Green missed two games after the first 30% of the season. The Sixers won both. Best-case, he misses two weeks; more likely case, say team sources, at soon-to-be age of 34, he misses at least 5 weeks, which would mean a return in the middle of the NBA Finals ... so, Green probably will miss the rest of the Sixers’ games this season. They can handle it.

“That’s an unintended consequence,” said Rivers -- but not an unanticipated situation. “This is the reason you play [as many players] as long as you can. You’re going to need someone at some point to come in, whether because someone’s not playing well, or because of injury.”

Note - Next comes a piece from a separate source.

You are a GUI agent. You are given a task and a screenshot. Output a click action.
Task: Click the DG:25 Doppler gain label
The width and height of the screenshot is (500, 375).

That’s what’s happened all season, and ever since these playoffs began.

Next man up

When Simmons, Curry. and Embiid missed the March 20 win over Sacramento, Milton scored 28 points. More recently, Milton scored 14 points in a 7-minute stretch when the Sixers evened the series with a Game 2 win over the Hawks on Tuesday.

» READ MORE: Joel Embiid, Shake Milton spark Sixers to Game 2 victory over Hawks in Eastern Conference semifinals

When Curry and Harris missed the May 8 win over the Pistons, Maxey dropped 22. Maxey scored 28 points in 48 minutes in Games 4 and 5 in the Sixers’ first-round series win over the Wizards.

When Harris and Curry missed the April 16 win over the Clippers, three-point specialist Korkmaz hit 5-of-12 threes and scored 18 points. After Green limped off Friday, Korkmaz scored 14 point and hit 3 of 6 threes.

“We’ve just got to keep relying on them,” Rivers said, “and keep letting them know that we trust them.”

Trust: It’s all part of the process.